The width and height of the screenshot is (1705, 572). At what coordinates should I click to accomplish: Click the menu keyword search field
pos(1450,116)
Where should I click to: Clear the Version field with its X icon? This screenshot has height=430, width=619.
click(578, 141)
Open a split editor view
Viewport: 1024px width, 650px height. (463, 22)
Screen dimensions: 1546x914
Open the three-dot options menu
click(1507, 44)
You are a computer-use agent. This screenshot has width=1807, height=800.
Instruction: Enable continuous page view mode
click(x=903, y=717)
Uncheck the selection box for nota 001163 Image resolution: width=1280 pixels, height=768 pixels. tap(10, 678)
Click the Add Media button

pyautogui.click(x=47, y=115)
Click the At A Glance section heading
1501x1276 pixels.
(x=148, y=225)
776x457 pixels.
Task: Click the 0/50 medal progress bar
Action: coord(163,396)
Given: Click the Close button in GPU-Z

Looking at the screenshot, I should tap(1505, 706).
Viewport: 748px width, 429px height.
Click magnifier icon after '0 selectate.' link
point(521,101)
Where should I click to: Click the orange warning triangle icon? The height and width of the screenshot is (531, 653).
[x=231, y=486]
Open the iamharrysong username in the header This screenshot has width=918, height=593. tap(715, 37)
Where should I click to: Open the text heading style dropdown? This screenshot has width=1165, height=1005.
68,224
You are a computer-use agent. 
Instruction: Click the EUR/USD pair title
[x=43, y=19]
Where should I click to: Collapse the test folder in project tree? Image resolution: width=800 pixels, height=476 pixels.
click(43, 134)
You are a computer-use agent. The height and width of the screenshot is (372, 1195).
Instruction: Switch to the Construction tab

########################################

The problem
Gather up the lines containing the word "agent" from these records and copy them.

Solution to this problem
You are a computer-use agent. This screenshot has width=1807, height=800.
You are a computer-use agent. 
You are a computer-use agent. The height and width of the screenshot is (372, 1195).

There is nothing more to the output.